INSTRUCTIONS TO FOLLOW: Reproduce the lines of the listing exactly, beginning at the top, until the line with "The height and width of the screenshot is (348, 980)." has been reproduced too.

━━━━━ RECORDS FOR THE EXERCISE ━━━━━

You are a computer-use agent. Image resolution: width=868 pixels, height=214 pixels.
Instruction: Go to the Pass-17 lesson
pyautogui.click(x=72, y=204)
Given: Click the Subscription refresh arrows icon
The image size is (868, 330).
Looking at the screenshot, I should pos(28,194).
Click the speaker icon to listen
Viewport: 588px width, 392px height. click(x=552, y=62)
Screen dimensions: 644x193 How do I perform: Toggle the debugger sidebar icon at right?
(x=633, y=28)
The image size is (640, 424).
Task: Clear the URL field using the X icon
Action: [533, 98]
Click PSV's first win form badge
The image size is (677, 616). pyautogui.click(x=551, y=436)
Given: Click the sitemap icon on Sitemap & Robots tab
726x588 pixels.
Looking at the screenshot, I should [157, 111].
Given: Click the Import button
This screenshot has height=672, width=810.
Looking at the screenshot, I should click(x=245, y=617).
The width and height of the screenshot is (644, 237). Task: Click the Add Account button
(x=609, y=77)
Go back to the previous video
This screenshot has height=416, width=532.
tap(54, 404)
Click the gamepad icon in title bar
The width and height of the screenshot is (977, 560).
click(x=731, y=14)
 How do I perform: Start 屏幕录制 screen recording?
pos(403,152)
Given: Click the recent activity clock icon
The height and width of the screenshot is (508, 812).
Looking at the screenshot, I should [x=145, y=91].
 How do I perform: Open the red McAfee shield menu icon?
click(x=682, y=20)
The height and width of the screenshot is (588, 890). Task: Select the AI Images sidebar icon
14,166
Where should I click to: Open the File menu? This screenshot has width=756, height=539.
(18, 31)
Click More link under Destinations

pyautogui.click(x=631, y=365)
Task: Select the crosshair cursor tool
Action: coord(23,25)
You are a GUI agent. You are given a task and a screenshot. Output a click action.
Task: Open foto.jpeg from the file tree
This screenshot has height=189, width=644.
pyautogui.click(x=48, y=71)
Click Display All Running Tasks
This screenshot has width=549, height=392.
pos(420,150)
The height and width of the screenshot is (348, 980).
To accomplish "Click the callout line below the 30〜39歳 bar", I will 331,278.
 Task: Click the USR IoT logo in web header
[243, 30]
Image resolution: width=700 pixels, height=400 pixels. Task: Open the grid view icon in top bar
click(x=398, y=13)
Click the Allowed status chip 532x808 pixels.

━━━━━

EXPECTED ANSWER:
You are a computer-use agent. Image resolution: width=868 pixels, height=214 pixels.
Instruction: Go to the Pass-17 lesson
pyautogui.click(x=72, y=204)
Given: Click the Subscription refresh arrows icon
The image size is (868, 330).
Looking at the screenshot, I should pos(28,194).
Click the speaker icon to listen
Viewport: 588px width, 392px height. click(x=552, y=62)
Screen dimensions: 644x193 How do I perform: Toggle the debugger sidebar icon at right?
(x=633, y=28)
The image size is (640, 424).
Task: Clear the URL field using the X icon
Action: [533, 98]
Click PSV's first win form badge
The image size is (677, 616). pyautogui.click(x=551, y=436)
Given: Click the sitemap icon on Sitemap & Robots tab
726x588 pixels.
Looking at the screenshot, I should [157, 111].
Given: Click the Import button
This screenshot has height=672, width=810.
Looking at the screenshot, I should click(x=245, y=617).
The width and height of the screenshot is (644, 237). Task: Click the Add Account button
(x=609, y=77)
Go back to the previous video
This screenshot has height=416, width=532.
tap(54, 404)
Click the gamepad icon in title bar
The width and height of the screenshot is (977, 560).
click(x=731, y=14)
 How do I perform: Start 屏幕录制 screen recording?
pos(403,152)
Given: Click the recent activity clock icon
The height and width of the screenshot is (508, 812).
Looking at the screenshot, I should [x=145, y=91].
 How do I perform: Open the red McAfee shield menu icon?
click(x=682, y=20)
The height and width of the screenshot is (588, 890). Task: Select the AI Images sidebar icon
14,166
Where should I click to: Open the File menu? This screenshot has width=756, height=539.
(18, 31)
Click More link under Destinations

pyautogui.click(x=631, y=365)
Task: Select the crosshair cursor tool
Action: coord(23,25)
You are a GUI agent. You are given a task and a screenshot. Output a click action.
Task: Open foto.jpeg from the file tree
This screenshot has height=189, width=644.
pyautogui.click(x=48, y=71)
Click Display All Running Tasks
This screenshot has width=549, height=392.
pos(420,150)
The height and width of the screenshot is (348, 980).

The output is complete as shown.